Copy, please, the line with "You are a GUI" and each line that follows it through the end of the data below, exactly as given and without pictures.
=-=-=-=-=
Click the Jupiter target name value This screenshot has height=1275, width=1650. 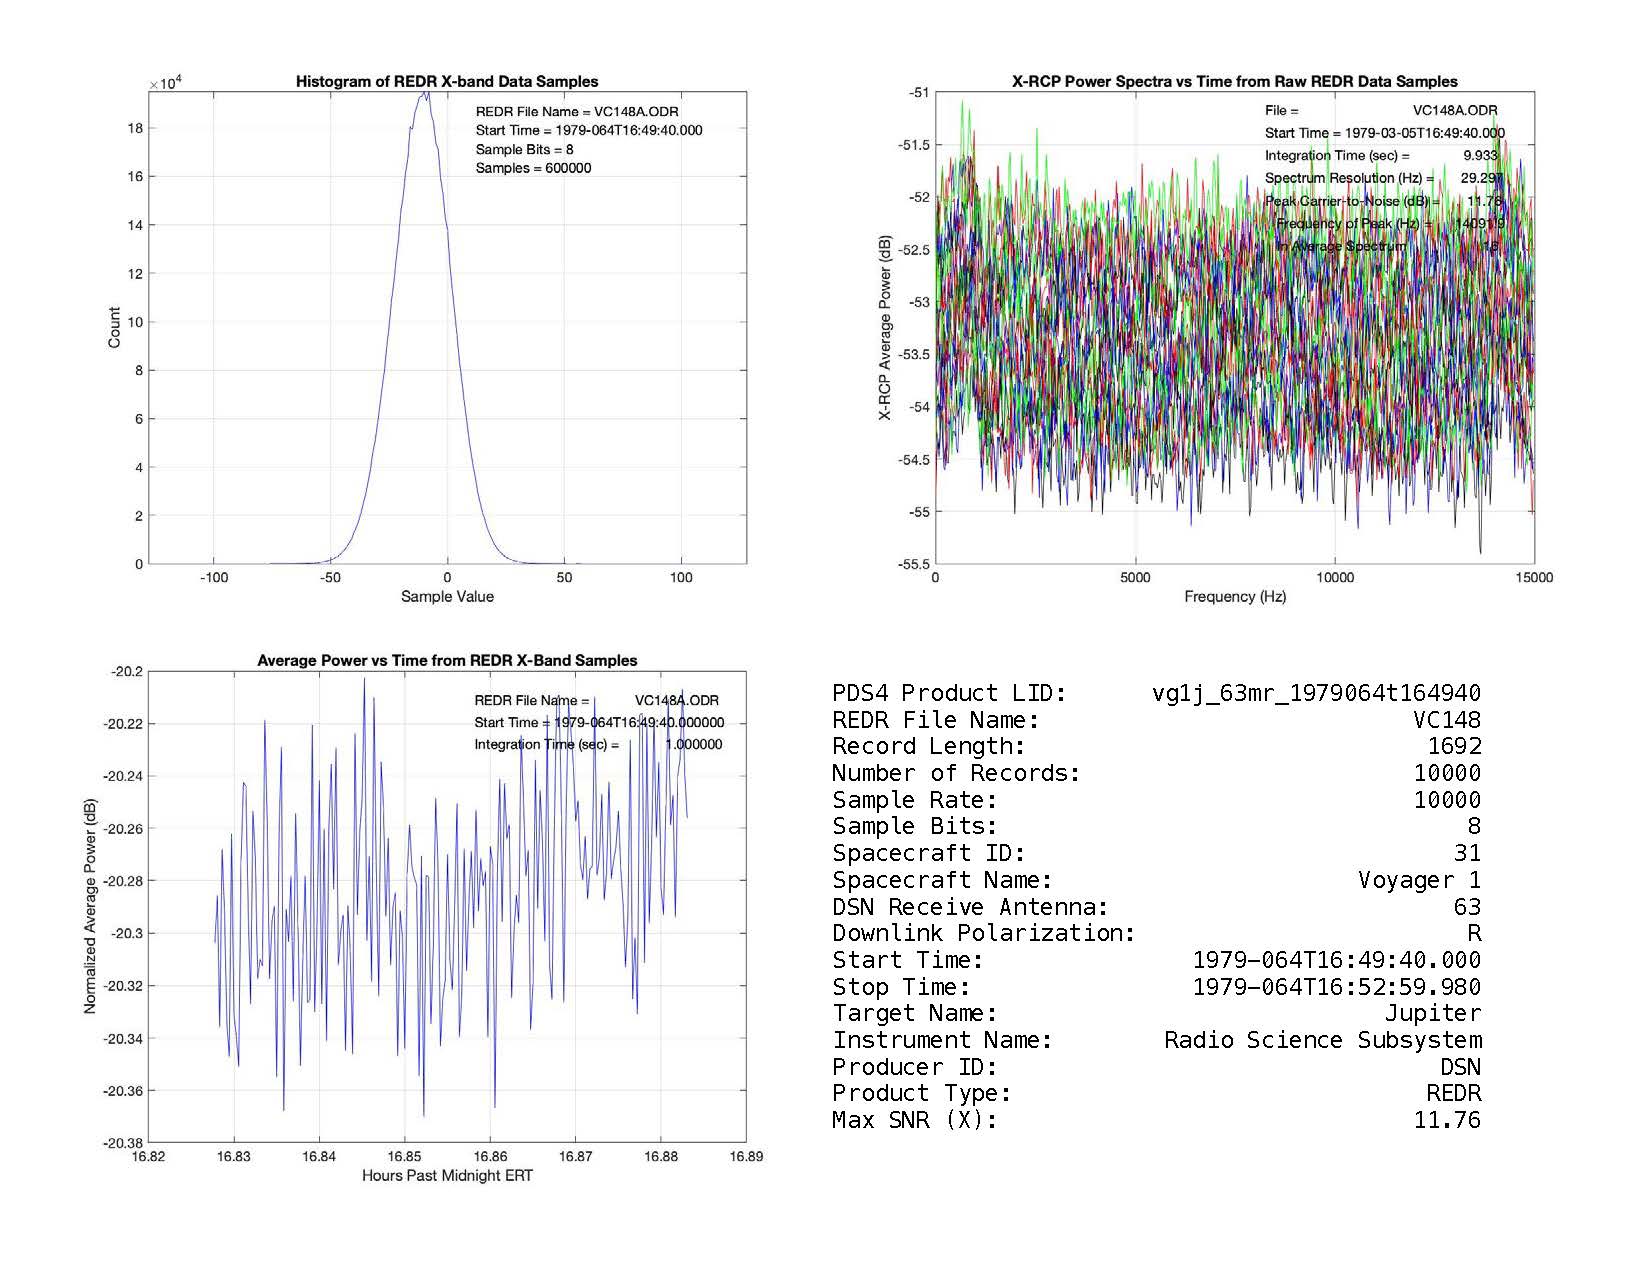click(x=1432, y=1014)
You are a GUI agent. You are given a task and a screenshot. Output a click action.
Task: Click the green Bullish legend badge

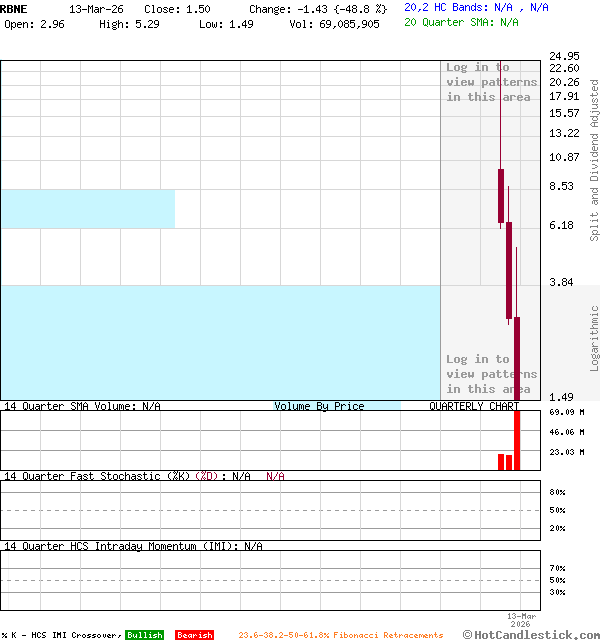click(144, 635)
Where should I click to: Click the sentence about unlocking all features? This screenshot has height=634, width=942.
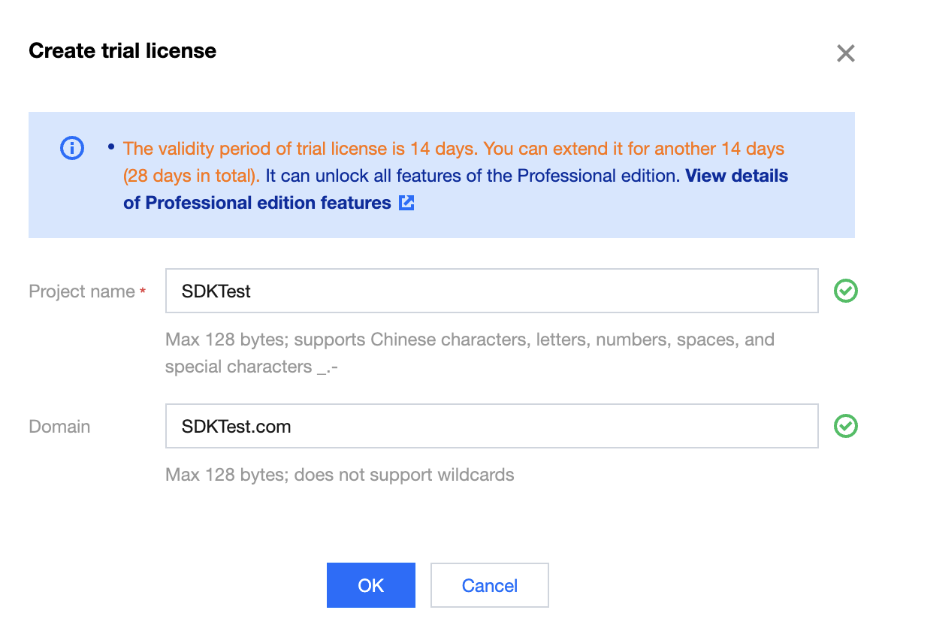tap(472, 176)
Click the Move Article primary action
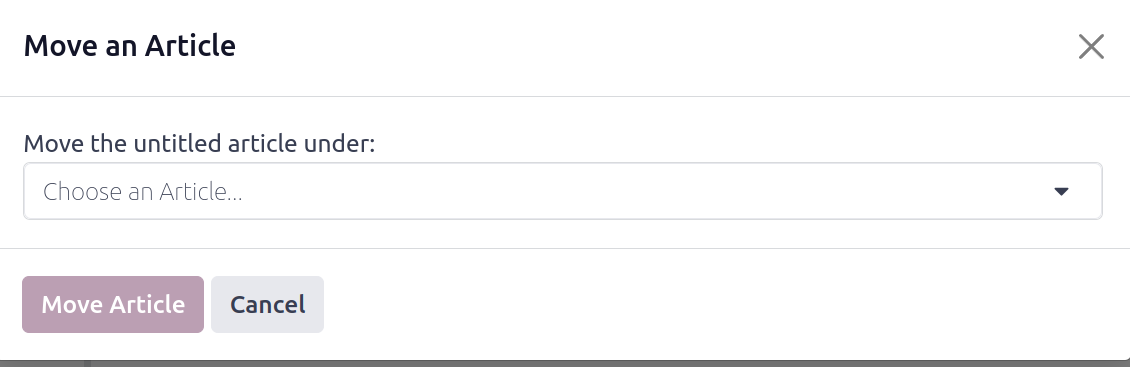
=-=-=-=-=
## Answer to the problem
You are a GUI agent. You are given a task and a screenshot. Output a click action.
Task: Click the green Bullish legend badge

click(144, 635)
Where should I click to: Click the sentence about unlocking all features? This screenshot has height=634, width=942.
tap(472, 176)
Click the Move Article primary action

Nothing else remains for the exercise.